The bad news is Q1 GDP printed -0.3%, worse than the -0.2% expected and the first negative print since Q1 2022, when the economy was reportedly in a recession.

According to Zero Hedge, the good news is that the drop was supposed to be much worse. Indeed, if one examines the components of today’s GDP print, one finds that the number was unexpectedly strong, if one strips out the two negative components: net trade and government.

Investments are exploding. We knew tariffs would be a negative for a time, but that will change as investments come into the US. Now Congress has to pass that big, beautiful bill.
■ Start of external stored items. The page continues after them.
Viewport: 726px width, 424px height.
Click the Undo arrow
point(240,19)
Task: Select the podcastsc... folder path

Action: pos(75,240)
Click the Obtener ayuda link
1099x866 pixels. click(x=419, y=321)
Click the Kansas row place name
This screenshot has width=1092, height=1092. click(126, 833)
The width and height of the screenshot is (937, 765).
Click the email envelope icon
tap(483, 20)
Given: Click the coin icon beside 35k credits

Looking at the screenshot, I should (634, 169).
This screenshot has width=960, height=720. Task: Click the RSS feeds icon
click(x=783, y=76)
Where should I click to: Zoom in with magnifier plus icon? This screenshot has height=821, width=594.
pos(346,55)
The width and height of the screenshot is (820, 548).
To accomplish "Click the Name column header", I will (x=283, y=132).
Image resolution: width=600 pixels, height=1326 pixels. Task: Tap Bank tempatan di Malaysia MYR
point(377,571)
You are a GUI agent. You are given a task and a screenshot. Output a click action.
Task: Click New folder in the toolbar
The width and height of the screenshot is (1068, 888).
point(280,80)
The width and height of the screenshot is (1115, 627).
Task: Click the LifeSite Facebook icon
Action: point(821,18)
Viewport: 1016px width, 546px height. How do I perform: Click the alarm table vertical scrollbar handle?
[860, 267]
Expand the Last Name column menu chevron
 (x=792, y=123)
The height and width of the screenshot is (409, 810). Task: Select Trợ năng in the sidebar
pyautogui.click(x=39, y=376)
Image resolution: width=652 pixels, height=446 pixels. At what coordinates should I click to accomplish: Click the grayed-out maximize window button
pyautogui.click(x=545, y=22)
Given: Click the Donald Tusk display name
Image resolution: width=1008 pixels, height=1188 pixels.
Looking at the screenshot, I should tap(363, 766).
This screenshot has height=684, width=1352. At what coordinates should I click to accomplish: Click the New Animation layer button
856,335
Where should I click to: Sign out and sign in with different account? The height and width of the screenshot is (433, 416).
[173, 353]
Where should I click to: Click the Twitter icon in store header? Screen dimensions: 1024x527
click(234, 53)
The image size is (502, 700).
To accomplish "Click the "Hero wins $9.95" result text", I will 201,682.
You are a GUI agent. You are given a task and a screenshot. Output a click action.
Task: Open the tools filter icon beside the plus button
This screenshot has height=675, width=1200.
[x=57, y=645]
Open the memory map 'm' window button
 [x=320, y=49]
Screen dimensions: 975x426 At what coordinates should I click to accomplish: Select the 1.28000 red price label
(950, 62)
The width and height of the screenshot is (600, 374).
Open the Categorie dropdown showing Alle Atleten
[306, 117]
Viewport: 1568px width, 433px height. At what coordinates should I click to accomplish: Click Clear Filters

Snails are speedy next to them.

EJ Antoni points out that consumer spending greatly outpaced government purchases since 2022.

According to Zero Hedge, as shown in the chart below, Q1 GDP comprises the following components:
  • Personal Consumption 1.21%, down from 2.70%, but translating into an annualized Personal Consumption print of 1.8%, much higher than the 1.2% expected
  • Fixed investment jumped to 1.34%, up from -0.2% and the highest since Q2 2023, as the BEA finally starts tracking data center investment correctly
  • Change in private inventories surged 2.25%, as expected, on the pre-tariff restocking; this number was up from a -0.84% drop last quarter and is expected to reverse in coming quarters as inventories are sold off.
  • Government spending was a negative-0.25 %, the first negative print for Joe Biden’s favorite “plug” to push GDP higher since 2022.
  • Finally, and most importantly, net trade (exports less imports) was a whopping 4.830% hit to the final GDP number, a 5% swing from the +0.26% contribution in Q4. This was entirely the result of soaring imports (of which gold was about half) in Q1 which hit GDP by a near record 5.03%. Just like inventories, this number will now reverse in coming quarters as tariff frontrunning ends and is reversed.